### [AIM OF THE EXERCISE]
There is a line containing "Image resolution: width=645" in the records below. Repeat it and every line after it, exactly, through the final line, but no pictures.

[Recorded data]
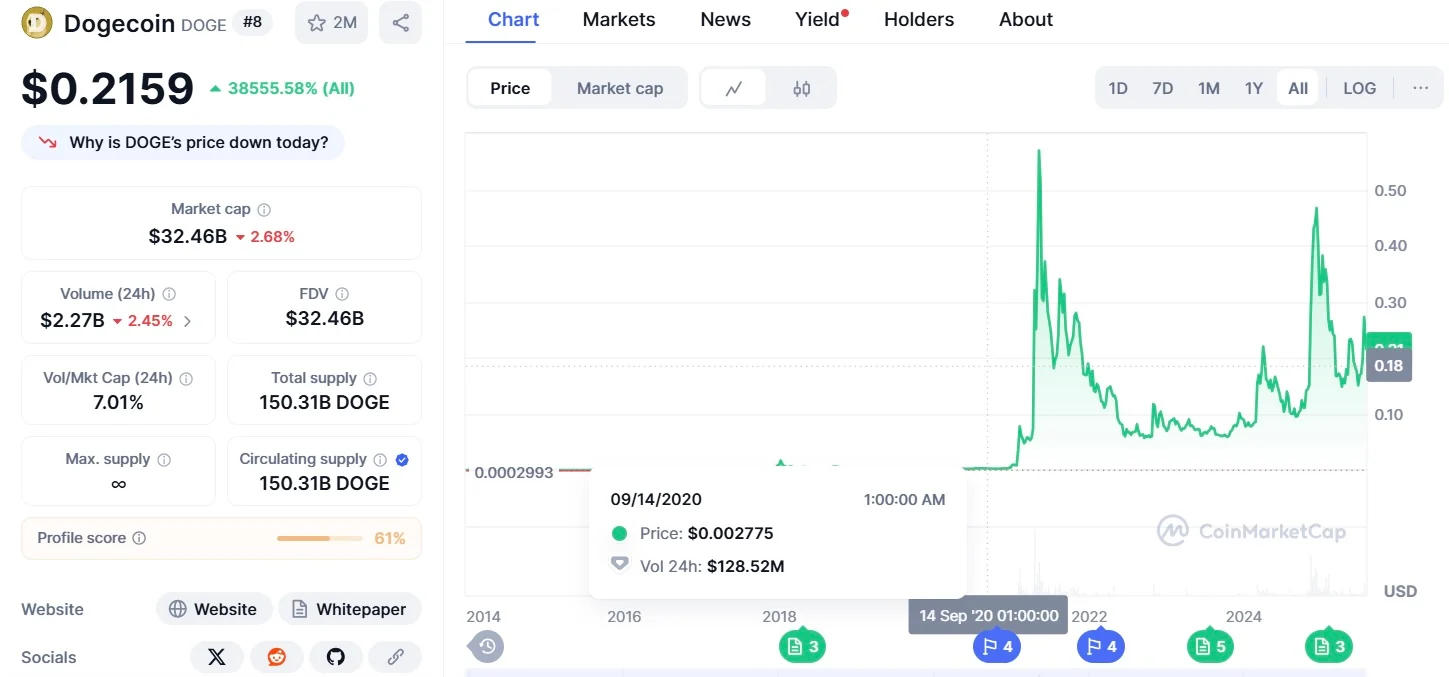Open the Markets tab
The image size is (1449, 677).
pos(619,20)
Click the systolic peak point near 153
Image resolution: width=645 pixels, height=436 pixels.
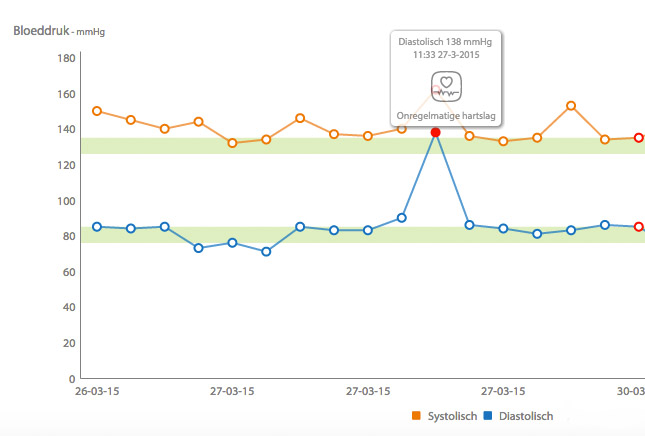(x=571, y=106)

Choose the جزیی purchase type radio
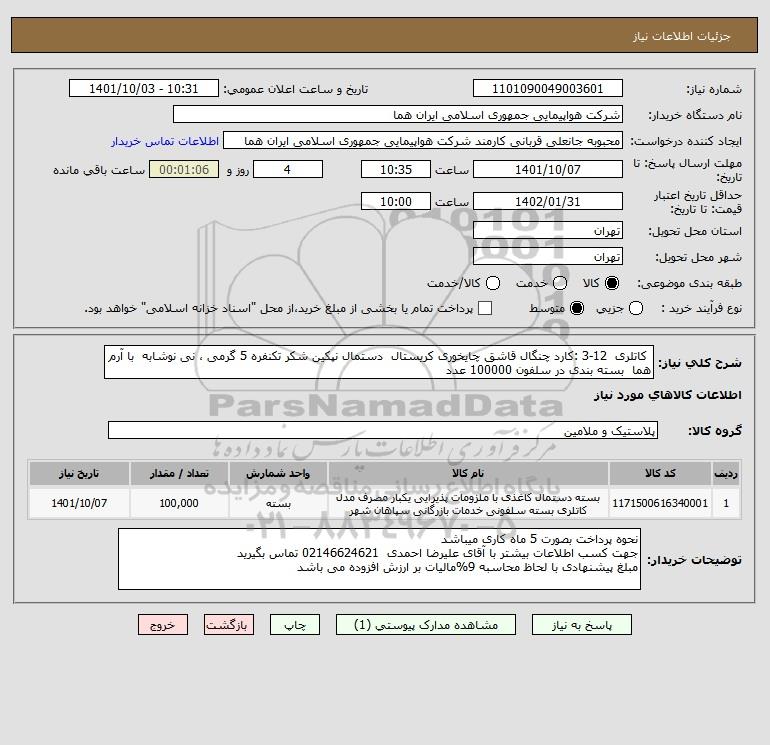[x=636, y=308]
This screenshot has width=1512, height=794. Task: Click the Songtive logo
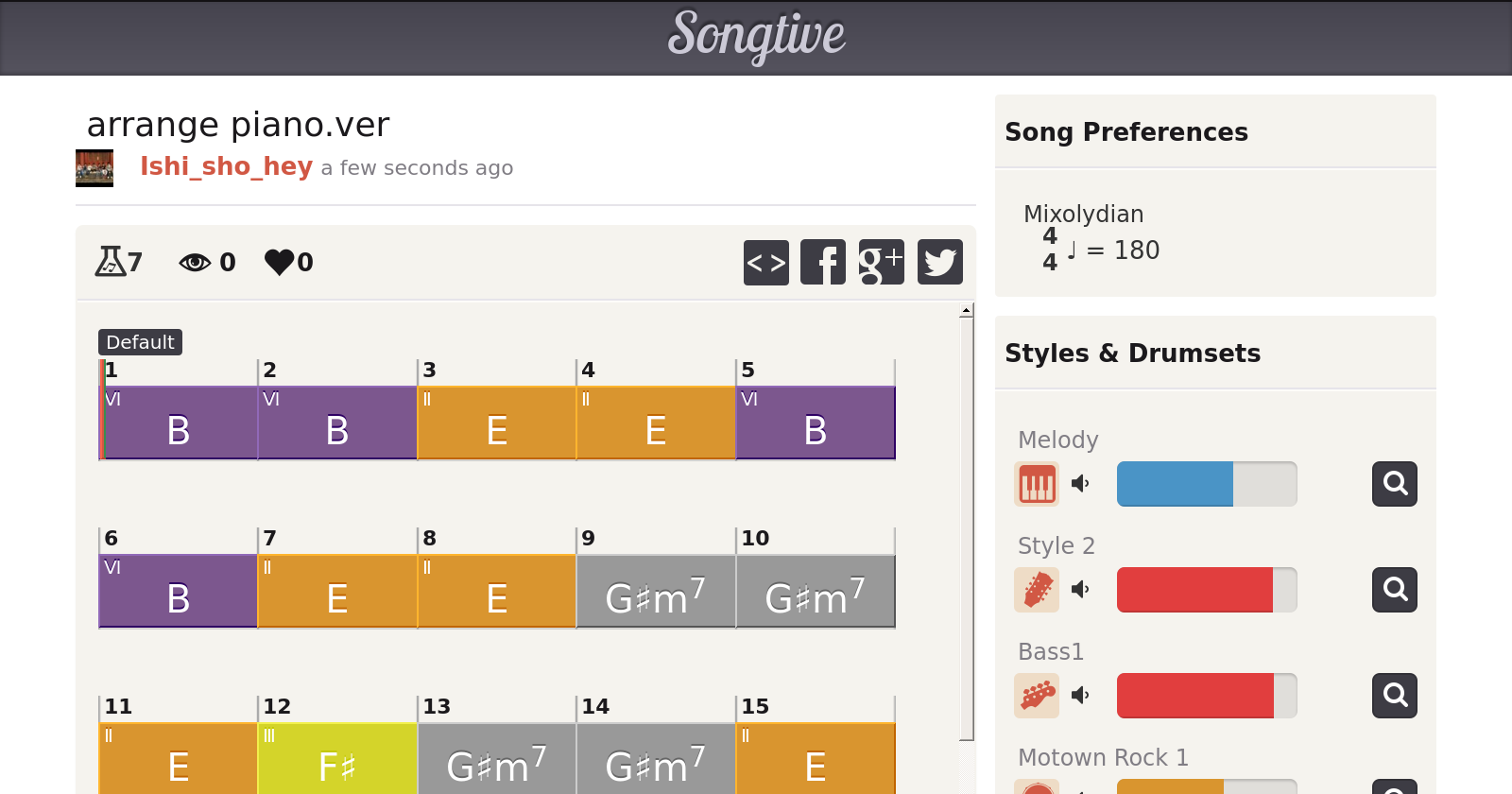(756, 36)
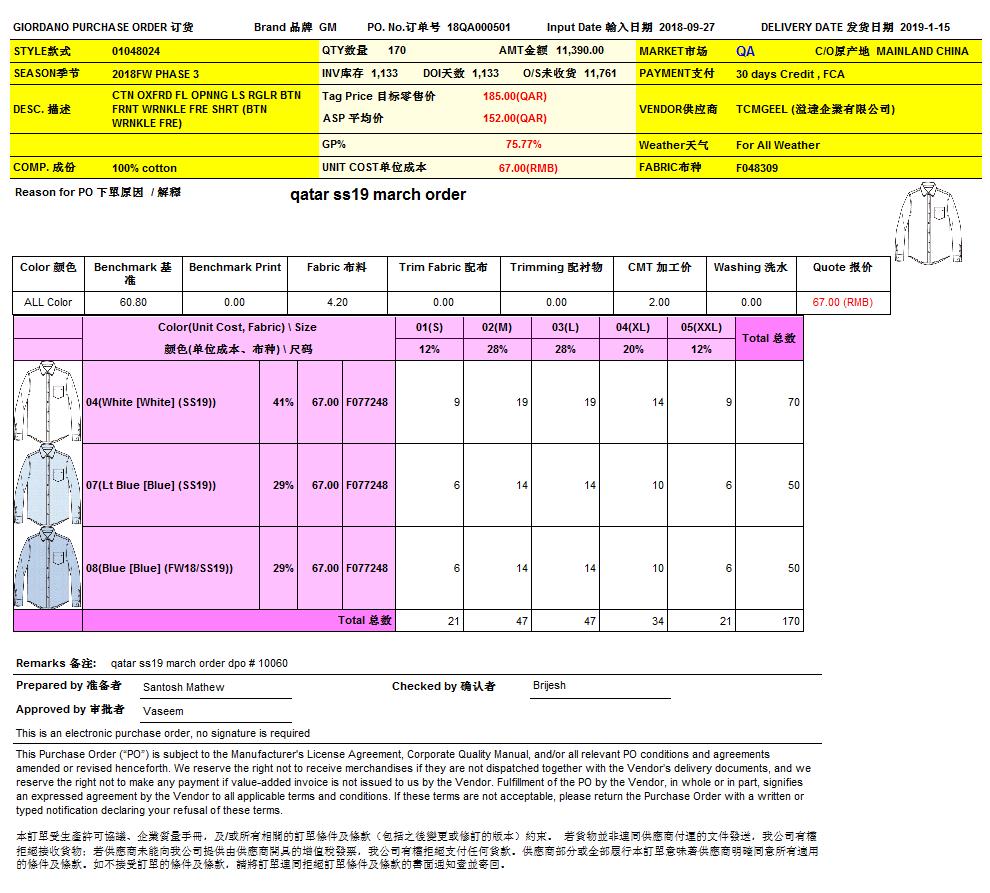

### [ANSWER TO THIS EXERCISE]
Image resolution: width=645 pixels, height=436 pixels.
(x=571, y=106)

Choose the جزیی purchase type radio
[x=636, y=308]
This screenshot has width=1512, height=794. Task: Click the Songtive logo
(756, 36)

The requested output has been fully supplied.